To start with, with no dielectric, the force between the plates is given by $\frac{q^2}{2A\epsilon_{0}}$. If I do insert a dielectric, and The plates are connected to a battery, the charge becomes $q'=kq$; as potential difference doesn't change (thanks to the battery) but capacitance does. So, when I replace $q$ by $q'$ in the above equation, I must also simultaneously change $\epsilon_{0}$ to $k \epsilon_{0}$( as the medium has changed), so I get

$F'=\frac{k^2q^2}{2Ak\epsilon_{0}}=kF$, as one of the $k$'s gets canceled out. I am supposed to get $k^2F$. What am I missing?

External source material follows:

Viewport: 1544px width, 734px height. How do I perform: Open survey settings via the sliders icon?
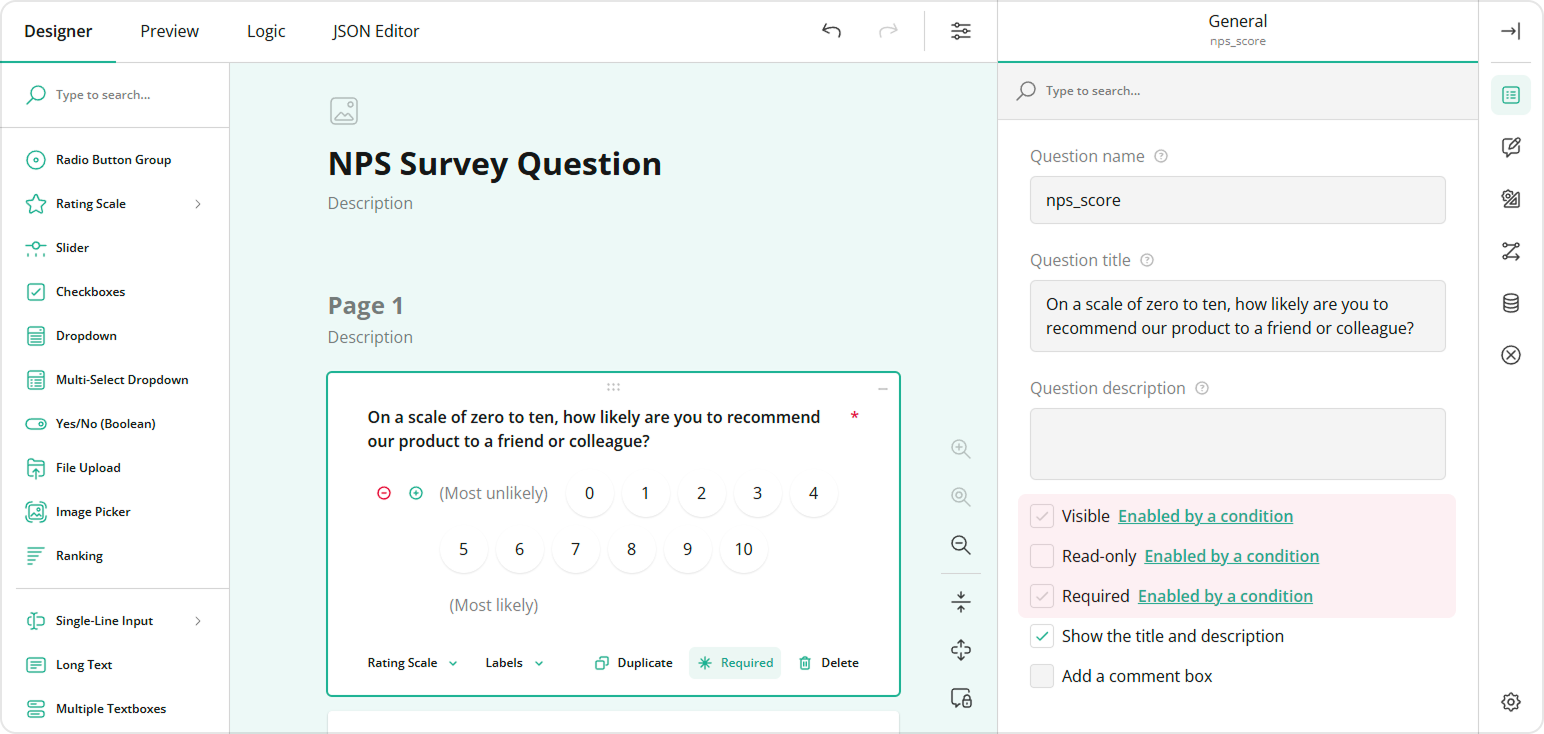(960, 31)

Thanks in advance!

 

[TSny]

So, when I replace $q$ by $q'$ in the above equation, I must also simultaneously change $\epsilon_{0}$ to $k \epsilon_{0}$( as the medium has changed),

You might need to reconsider this statement. It helps to imagine a very thin space (vacuum) between each plate and the neighboring dielectric surface. The electric field at the surface of one of the plates is the electric field just outside the dielectric material.

 

[conscience]

Adding to TSny's excellent reply -

It would be better to go back to the basics . How do you get the expression for the force on a plate of a capacitor ? You get it by multiplying the " net Electric Field at the plate" with "charge on the plate" . You have correctly calculated the charge . Now think about the net electric field . Which charges are contributing to this field ? Do these charges change on insertion of dielectric ? In case they change , by what factor do they change ? This should clear your doubt .

 

[Delta2]

The surface of the plate is a point (actually a set of points) of left and right discontinuity of the electric field, from left because the electric field in the interior of the plate is zero, and from right because there is the dielectric material there.

 

[conscience]

and from right because there is the dielectric material there.

Please read post#2 . I do not understand how does your post directly address OP's doubt .

 

[Delta2]

Isn't the value of the electric field inside the dielectric $\frac{kq}{2Ak\epsilon_0}$ while in the surface of the plate we take it to be $\frac{kq}{2A\epsilon_0}$ so there is a discontinuity from the right too...

 

[rude man]

I would suggest the principle of virtual work: displace the plates by a small amount, compute the change in stored energy, then equate that to force times the displacement plus the energy furnished or removed by the battery.

The problem is the same whether the dielectric is air or some higher-k dielectric.